A limitation in clinical studies on post-thrombotic syndrome is the absence of a gold standard for its diagnosis. Several scoring systems have been used for diagnosis and severity grading of chronic venous disorders. In the current study, Villalta score had been used to diagnose and to grade PTS. After follow-up period of 24 months; patients in group (A) developed less post-thrombotic syndrome at six months, at one year and at two years; P-Value; 0.024, 0.017 and 0.035 respectively; this result was near similar to CaVenT trial; After two-year follow-up period, 43% of patients in CDT developed post- thrombotic syndrome compared with 71% in the control group [29]. Our results regarding PTS were against ATTRACT trial; might be due to our early intervention in most cases in the 1st few days of DVT onset and our patients were younger and some patients of the ATTRACT trial had DVT in femoropopliteal segment only [38].
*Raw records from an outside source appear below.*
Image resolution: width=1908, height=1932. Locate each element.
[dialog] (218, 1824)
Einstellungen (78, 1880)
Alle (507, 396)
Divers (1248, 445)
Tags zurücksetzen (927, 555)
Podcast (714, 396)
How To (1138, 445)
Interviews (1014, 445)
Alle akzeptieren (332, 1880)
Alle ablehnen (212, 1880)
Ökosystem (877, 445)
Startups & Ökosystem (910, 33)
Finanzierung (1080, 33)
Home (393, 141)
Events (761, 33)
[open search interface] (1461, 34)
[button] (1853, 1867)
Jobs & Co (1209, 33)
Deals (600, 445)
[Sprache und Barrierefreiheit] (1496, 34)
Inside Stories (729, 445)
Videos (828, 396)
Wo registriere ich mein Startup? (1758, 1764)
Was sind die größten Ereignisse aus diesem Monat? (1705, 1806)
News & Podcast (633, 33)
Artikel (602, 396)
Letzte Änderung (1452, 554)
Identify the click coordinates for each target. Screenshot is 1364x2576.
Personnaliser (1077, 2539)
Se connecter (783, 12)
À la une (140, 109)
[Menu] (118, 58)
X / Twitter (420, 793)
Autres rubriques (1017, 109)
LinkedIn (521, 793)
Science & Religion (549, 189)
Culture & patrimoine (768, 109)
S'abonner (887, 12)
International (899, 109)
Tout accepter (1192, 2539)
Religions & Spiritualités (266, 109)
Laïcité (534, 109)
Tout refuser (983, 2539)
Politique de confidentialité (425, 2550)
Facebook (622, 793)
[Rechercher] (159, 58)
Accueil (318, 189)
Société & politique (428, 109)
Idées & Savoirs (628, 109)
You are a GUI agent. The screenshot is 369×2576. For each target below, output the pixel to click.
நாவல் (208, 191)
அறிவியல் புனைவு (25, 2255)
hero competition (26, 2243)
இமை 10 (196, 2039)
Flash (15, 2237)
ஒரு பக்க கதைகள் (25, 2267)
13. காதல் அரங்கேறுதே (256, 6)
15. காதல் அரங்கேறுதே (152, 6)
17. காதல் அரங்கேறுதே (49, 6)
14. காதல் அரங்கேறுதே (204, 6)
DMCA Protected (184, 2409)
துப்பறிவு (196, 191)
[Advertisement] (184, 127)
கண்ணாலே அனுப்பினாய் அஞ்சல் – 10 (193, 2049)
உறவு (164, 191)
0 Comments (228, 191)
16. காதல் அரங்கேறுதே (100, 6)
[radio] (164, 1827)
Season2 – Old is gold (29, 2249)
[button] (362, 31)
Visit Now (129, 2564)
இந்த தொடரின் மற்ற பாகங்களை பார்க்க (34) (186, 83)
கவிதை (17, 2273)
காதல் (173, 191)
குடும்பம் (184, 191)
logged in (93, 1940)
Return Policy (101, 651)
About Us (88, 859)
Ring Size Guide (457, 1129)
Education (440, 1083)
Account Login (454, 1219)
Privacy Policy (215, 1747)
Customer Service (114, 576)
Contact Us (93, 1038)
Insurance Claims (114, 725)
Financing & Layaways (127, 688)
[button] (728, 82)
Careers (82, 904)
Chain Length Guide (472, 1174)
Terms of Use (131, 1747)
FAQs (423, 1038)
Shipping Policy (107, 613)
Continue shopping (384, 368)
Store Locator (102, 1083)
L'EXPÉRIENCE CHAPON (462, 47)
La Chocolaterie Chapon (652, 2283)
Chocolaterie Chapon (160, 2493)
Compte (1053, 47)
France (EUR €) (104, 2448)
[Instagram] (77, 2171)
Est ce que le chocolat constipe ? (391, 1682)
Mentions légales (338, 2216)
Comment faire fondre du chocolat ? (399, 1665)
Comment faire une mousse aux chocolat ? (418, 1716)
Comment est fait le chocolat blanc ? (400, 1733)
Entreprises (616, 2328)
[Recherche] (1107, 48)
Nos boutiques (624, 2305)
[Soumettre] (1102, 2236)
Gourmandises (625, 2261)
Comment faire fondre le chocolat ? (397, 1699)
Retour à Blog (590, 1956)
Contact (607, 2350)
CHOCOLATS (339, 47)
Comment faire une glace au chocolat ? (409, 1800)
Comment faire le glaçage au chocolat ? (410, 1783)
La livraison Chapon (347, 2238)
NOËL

In a Cochrane review, Watson et al. performed a meta-analysis of 17 RCT totaling 1103 patients. They found that thrombolysis offers potential advantages over standard treatment, by reducing the proportion of patients with PTS by a third in the longer term, particularly in patients with iliofemoral vein thromboses [41].
Given the special concern of Post-thrombotic syndrome that severely impacts quality of life of affected individuals by lost productivity, loss of functional independence and forced retirement; in the current study; Patients of group (A) experienced better Quality of life due to less PTS patients; P-Value; 0.003; This was reported by Kahn et al.; In a multicenter cohort study that recruited 357 patients with acute DVT; PTS was the principal determinant of health-related quality of life at 2 years’ follow-up [5]. But ATTRACT Trial investigators reported that; Change in VEINES disease-specific quality of life; Symptoms, baseline to 2 years were insignificant in both groups, P-Value; 0.17 [38]. The best endovascular thrombolytic approach remains unclear. Adjunctive mechanical techniques might have an impact on treatment time and possibly the clinical outcome compared with the catheter-directed thrombolysis only approach.
One of limitations of our study that we did not use adjunctive mechanical techniques.
Conclusion
Addition of catheter-directed thrombolysis in the treatment of acute iliofemoral deep vein thrombosis; was safe and tolerated by most of the patients with better effect to reduce leg pain & circumference. It was considered a protecting weapon to prevent post-thrombotic syndrome and so improve quality of life and was related to achievement of higher iliac vein patency and less reflux.